(Excerpts from a dataset)

______________________________

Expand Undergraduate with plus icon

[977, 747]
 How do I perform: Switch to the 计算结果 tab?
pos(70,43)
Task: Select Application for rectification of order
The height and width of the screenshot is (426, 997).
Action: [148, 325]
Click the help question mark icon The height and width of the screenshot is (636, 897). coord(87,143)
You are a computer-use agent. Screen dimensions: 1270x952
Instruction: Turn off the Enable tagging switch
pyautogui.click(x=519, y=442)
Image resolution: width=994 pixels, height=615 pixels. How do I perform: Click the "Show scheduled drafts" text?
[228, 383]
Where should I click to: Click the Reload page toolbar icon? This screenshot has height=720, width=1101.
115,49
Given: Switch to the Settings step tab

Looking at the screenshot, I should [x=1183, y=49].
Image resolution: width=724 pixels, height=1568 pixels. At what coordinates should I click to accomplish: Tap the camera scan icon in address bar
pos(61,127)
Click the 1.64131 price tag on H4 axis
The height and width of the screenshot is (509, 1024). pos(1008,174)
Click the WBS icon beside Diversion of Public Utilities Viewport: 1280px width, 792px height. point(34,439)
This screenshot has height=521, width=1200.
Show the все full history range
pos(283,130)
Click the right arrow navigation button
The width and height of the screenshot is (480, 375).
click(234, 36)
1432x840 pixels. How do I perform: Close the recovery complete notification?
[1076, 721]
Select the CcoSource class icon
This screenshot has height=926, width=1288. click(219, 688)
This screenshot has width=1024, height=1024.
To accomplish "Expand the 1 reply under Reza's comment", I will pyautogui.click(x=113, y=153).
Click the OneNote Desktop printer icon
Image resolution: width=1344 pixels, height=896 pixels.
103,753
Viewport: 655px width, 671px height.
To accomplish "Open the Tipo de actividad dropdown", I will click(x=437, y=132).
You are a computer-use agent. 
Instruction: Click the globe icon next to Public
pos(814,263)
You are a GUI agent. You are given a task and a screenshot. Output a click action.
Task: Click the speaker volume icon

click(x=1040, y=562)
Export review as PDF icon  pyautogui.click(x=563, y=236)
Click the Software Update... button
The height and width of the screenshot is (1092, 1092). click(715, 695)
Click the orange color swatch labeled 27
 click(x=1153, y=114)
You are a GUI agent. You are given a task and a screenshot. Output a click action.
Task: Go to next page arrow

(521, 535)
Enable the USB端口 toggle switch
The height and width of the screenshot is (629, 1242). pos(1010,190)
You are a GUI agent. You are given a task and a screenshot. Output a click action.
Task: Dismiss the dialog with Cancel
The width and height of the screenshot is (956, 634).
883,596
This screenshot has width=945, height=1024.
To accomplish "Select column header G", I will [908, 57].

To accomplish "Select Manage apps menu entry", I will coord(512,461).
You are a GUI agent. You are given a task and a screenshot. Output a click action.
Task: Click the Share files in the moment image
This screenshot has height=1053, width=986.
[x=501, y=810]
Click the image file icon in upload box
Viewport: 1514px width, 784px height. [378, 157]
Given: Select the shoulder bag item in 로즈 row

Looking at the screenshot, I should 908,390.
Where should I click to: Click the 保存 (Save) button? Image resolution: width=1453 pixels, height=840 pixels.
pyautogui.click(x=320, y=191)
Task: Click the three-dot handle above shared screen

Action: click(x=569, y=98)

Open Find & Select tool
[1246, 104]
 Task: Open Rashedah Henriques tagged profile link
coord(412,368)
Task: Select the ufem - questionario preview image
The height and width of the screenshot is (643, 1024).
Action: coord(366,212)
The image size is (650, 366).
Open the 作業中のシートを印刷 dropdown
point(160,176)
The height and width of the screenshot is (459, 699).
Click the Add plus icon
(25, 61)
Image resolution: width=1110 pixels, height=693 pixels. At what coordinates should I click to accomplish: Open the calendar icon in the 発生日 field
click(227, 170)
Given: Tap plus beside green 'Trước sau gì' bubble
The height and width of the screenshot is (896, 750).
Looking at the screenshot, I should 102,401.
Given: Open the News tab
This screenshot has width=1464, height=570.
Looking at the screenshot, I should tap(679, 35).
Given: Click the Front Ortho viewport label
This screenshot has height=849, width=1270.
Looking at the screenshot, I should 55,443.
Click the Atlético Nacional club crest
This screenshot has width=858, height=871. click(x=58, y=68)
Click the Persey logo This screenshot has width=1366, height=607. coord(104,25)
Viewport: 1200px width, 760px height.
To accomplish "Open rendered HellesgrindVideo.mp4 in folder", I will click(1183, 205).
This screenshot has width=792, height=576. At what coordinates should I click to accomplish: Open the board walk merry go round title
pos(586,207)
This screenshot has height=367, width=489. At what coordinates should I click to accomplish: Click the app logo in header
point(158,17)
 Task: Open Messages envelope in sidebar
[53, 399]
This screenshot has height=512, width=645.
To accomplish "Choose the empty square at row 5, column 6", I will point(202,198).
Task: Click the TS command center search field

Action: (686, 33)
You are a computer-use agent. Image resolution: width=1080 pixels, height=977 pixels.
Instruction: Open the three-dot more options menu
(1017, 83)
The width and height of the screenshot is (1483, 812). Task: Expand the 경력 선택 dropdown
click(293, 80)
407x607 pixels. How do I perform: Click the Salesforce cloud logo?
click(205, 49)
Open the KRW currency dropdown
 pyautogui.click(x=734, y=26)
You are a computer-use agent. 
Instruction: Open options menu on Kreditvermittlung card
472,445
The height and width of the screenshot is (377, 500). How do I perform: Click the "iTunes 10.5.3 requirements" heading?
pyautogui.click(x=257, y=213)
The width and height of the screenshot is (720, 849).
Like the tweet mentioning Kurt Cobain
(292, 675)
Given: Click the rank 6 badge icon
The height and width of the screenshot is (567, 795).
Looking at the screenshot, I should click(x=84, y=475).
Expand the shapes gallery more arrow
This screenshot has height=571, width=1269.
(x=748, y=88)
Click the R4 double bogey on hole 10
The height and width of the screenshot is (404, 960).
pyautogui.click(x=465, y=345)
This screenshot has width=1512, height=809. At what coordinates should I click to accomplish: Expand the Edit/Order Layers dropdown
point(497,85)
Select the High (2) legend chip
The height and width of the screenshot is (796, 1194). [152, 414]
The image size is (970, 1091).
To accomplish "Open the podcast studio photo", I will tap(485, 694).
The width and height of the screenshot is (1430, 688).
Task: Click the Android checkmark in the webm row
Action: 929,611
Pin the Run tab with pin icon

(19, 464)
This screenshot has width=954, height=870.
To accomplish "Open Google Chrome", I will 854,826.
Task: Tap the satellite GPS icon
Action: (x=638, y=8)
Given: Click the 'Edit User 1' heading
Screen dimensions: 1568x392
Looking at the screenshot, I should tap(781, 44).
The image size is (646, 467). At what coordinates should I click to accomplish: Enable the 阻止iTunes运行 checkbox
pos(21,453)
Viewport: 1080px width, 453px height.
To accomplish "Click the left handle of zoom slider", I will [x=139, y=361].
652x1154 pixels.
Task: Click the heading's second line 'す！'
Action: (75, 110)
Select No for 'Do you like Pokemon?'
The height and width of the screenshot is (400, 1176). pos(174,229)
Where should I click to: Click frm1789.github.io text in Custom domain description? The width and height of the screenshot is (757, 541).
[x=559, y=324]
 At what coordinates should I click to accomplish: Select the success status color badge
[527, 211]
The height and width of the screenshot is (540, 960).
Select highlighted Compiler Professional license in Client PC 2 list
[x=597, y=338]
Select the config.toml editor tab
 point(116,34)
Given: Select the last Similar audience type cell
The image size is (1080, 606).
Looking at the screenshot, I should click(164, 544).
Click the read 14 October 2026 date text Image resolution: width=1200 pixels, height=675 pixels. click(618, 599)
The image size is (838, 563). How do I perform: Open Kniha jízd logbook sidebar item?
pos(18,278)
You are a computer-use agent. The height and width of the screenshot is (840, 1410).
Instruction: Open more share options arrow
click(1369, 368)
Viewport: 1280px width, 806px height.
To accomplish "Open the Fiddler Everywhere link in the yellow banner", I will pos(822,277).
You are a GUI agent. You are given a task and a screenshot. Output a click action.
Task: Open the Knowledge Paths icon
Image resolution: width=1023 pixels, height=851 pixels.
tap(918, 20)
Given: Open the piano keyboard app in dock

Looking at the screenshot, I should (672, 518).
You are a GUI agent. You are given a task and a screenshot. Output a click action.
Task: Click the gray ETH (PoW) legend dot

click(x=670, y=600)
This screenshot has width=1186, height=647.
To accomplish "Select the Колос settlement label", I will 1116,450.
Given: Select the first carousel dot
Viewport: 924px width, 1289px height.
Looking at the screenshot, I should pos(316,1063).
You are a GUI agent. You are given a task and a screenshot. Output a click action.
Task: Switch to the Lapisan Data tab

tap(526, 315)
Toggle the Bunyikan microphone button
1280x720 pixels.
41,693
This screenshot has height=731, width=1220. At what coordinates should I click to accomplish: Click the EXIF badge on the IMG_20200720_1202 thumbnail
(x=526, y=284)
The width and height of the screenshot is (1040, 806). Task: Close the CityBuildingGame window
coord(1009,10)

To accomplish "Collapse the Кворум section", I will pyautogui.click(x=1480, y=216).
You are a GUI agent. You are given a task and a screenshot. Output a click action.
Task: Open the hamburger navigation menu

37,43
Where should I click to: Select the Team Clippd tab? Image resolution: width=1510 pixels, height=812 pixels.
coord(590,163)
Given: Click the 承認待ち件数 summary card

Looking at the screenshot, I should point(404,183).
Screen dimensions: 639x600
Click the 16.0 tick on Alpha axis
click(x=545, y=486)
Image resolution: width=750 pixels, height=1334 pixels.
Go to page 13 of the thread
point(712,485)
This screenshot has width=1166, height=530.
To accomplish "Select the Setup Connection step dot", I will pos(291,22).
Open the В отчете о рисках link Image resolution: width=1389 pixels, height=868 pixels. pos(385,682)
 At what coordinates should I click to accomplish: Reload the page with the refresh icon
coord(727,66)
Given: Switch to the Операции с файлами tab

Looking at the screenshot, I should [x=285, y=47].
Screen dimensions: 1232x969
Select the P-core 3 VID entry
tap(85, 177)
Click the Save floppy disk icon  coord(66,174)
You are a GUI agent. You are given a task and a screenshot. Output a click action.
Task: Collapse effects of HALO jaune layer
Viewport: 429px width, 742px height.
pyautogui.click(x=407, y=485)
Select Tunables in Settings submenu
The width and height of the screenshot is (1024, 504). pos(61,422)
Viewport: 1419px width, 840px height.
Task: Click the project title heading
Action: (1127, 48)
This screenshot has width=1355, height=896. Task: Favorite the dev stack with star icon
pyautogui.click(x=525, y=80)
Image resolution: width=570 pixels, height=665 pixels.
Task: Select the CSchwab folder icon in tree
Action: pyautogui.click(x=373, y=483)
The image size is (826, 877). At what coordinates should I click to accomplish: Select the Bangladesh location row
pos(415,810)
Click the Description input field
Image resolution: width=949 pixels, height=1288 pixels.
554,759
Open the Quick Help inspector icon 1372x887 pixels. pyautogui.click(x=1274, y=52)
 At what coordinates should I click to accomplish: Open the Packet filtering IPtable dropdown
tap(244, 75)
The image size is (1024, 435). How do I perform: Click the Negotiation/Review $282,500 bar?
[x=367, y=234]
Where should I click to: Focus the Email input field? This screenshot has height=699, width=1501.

______________________________

# ASSIGNED TASK
Count the lines above that contain the word "Collapse". Write only the number.

# PROBLEM SOLUTION
2